Stored items:
::::::::
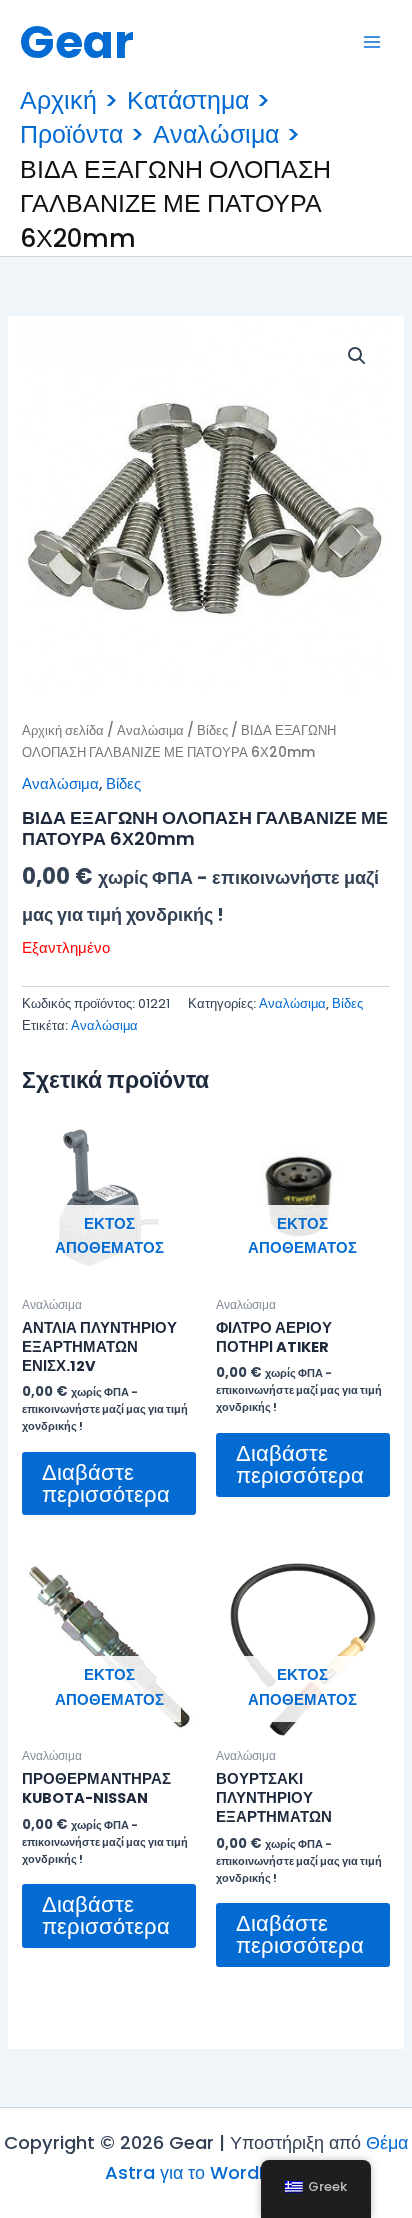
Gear (77, 42)
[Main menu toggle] (372, 42)
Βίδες (212, 730)
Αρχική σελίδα (63, 730)
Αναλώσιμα (150, 730)
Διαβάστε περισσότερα (106, 1483)
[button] (357, 356)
::::::::
TASK OBJECTIVE: Each entry above should be given again exactly, with its pictures omitted.

TASK OUTPUT:
Gear (77, 42)
[Main menu toggle] (372, 42)
Βίδες (212, 730)
Αρχική σελίδα (63, 730)
Αναλώσιμα (150, 730)
Διαβάστε περισσότερα (106, 1483)
[button] (357, 356)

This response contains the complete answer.